Document extract
********************
Drizzle, downpours fail to dampen Rhode Island’s Tick Control Awareness Day
Dave Lavallee, 401-874-5862
KINGSTON, R.I. -- June 8, 2006 -- Despite Saturday’s downpours and drizzle, Rhode Islanders across the state learned how to protect themselves from deer ticks during the first-in-the-nation Tick Control Awareness Day.
Organized by University of Rhode Island Professor Thomas Mather, director of the URI Center For Vector Borne Diseases, and the center’s outreach coordinator Nathan Miller, the program featured demonstrations at Goddard Park, Burlingame State Park, Colt State Park and a Jamestown residential site.
“Our team dodged the rain all day while providing state residents with the most current and effective tick bite prevention information,” Mather said. “About 100 people made it to Goddard Park and another 35 made it to Jamestown. Similar numbers attended programs at the other venues. We were able to get the word out on how to prevent the debilitating effects of deer tick bites. We made a lot of connections and we planted a lot of seeds about prevention and strategies.”
On Friday at Goddard Park, Mather and his team joined First Lady Sue Carcieri, Sen. Jack Reed, Michael Sullivan, director of the state Department of Environmental Management; Bill Waters, deputy director of the state Department of Health, and Jeff Seemann, dean of URI’s College of the Environment and Life Sciences to brief the media about Saturday’s programs.
“We are the first in the nation to hold a Tick Control Awareness Day,” Mather said as he handed out special tweezers and T-shirts to the speakers. “The shirts were emblazoned with tick illustrations and the messages “Ticks Suck” and “Tick Control Patrol.”
In addition, Mather, Miller and their team have launched the nation’s first website dedicated to tick bite prevention, www.TickEncounter.org.
********************
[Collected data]
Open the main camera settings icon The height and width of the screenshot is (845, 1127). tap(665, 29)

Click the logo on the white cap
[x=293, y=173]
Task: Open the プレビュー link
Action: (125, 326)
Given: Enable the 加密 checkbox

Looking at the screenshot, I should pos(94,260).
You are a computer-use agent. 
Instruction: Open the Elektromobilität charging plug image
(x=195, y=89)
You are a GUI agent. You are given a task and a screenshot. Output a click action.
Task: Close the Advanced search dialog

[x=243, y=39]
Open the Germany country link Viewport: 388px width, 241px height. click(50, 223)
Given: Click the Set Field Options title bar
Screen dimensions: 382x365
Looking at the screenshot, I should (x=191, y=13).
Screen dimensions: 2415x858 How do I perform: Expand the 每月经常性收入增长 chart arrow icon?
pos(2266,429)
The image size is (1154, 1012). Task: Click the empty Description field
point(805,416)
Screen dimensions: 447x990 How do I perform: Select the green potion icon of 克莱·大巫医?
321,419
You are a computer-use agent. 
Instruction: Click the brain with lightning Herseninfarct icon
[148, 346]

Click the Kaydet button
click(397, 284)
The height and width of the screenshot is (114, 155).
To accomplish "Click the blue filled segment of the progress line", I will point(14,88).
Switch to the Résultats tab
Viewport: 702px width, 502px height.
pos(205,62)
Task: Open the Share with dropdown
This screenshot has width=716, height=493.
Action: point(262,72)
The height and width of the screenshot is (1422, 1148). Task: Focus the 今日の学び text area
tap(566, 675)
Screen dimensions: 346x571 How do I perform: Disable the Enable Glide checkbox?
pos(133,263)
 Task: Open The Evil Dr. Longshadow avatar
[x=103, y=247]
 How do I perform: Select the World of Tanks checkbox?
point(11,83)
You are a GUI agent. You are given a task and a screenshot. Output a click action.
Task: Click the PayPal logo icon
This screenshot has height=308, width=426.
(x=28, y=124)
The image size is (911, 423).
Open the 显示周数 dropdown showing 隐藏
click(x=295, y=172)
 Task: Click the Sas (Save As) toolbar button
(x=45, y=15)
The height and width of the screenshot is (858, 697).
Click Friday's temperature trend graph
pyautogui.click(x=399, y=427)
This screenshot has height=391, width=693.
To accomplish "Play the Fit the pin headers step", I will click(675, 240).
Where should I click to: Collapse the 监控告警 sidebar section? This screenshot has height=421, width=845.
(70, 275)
********************
Using the information
[1] Write out the portion of the Tick Control Awareness Day article starting at "Drizzle, downpours fail" and ending at "Control Awareness Day.", word for word.
[2] Carry on the news story about Rhode Island's Tick Control Awareness Day, picking up right after its last sentence.

Answers to this exercise
[1]
Drizzle, downpours fail to dampen Rhode Island’s Tick Control Awareness Day
Dave Lavallee, 401-874-5862
KINGSTON, R.I. -- June 8, 2006 -- Despite Saturday’s downpours and drizzle, Rhode Islanders across the state learned how to protect themselves from deer ticks during the first-in-the-nation Tick Control Awareness Day.

[2]
Carcieri said she was grateful for the knowledge she gained from the URI experts, especially since a granddaughter was diagnosed with Lyme disease just two days before the press event. “As a mother and grandmother, I appreciate learning about these methods of prevention,” the first lady said. “It’s clear we need to get more involved in prevention. I am so glad that we can take advantage of the wonderful scientists we have here.”
“Rhode Island has the dubious distinction of having one of the highest rates of Lyme disease,” Reed said. “It is 25 times the national average. The University is not only a leader in the state in combating this problem, but it is also a national leader.
“I am very proud to say that my office has succeeded in obtaining $480,000 in federal funds to support the program.”
Sullivan, who had Lyme disease, said tick bite prevention is embedded in just about every DEM program and that prevention and control efforts are important to the state’s tourism industry.
Waters said he was on hand to support the entire tick control effort. “We are very fortunate to have a collaboration with Dr. Tom Mather and the University of Rhode Island. We consider Tom a colleague and a partner.”